Segundo as informações apuradas, o salto deveria ser a etapa final de uma aventura na qual a pessoa pula amarrada por cordas a partir da ponte. No entanto, o salto foi feito sem a corda e a jovem morreu na queda livre, em uma cena que chocou quem acompanhava a atividade.
A reportagem teve acesso a imagens inéditas do dia da tragédia, registradas no momento em que a atividade acontecia. As gravações ajudam a reconstruir o que ocorreu e fazem parte do material analisado pelas autoridades responsáveis pela apuração.
De acordo com os relatos, outras pessoas chegaram a saltar no mesmo dia, antes do acidente que vitimou a jovem. A movimentação no local e a sequência dos saltos estão entre os pontos examinados pelos investigadores para entender como a falha aconteceu.

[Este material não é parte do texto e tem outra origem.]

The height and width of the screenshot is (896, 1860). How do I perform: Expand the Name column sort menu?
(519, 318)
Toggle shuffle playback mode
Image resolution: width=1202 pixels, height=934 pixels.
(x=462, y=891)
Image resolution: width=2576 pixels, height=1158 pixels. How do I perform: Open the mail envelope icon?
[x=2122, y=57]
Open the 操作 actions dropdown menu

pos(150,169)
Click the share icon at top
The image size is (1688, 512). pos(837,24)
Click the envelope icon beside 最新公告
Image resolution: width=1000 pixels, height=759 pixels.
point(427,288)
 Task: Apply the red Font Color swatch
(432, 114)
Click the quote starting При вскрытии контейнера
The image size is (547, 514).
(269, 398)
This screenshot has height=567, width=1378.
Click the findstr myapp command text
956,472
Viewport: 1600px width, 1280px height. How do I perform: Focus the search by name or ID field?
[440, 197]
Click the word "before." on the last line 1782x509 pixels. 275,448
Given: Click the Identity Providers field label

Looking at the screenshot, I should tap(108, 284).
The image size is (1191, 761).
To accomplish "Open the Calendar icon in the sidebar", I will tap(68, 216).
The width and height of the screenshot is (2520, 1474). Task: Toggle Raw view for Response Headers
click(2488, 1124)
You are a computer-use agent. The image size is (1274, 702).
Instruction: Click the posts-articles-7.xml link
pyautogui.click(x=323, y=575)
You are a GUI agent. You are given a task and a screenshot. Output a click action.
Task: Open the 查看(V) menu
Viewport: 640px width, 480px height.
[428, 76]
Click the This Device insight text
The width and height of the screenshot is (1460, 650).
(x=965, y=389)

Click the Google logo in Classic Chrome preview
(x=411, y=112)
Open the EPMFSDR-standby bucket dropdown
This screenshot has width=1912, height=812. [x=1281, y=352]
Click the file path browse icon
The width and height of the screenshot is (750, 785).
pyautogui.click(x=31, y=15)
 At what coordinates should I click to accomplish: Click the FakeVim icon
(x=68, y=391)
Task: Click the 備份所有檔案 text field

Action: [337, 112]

As imagens também mostram o momento da prisão dos funcionários envolvidos na queda e na morte da jovem. Ao todo, seis pessoas foram levadas para a prisão, e a apuração busca esclarecer a responsabilidade de cada um dos detidos no caso.
Uma semana após a tragédia, parte das perguntas já foi respondida, enquanto outras seguem sob investigação. O episódio acendeu um alerta no país para os riscos desse tipo de aventura e reforçou a cobrança por medidas de segurança em atividades de esporte radical.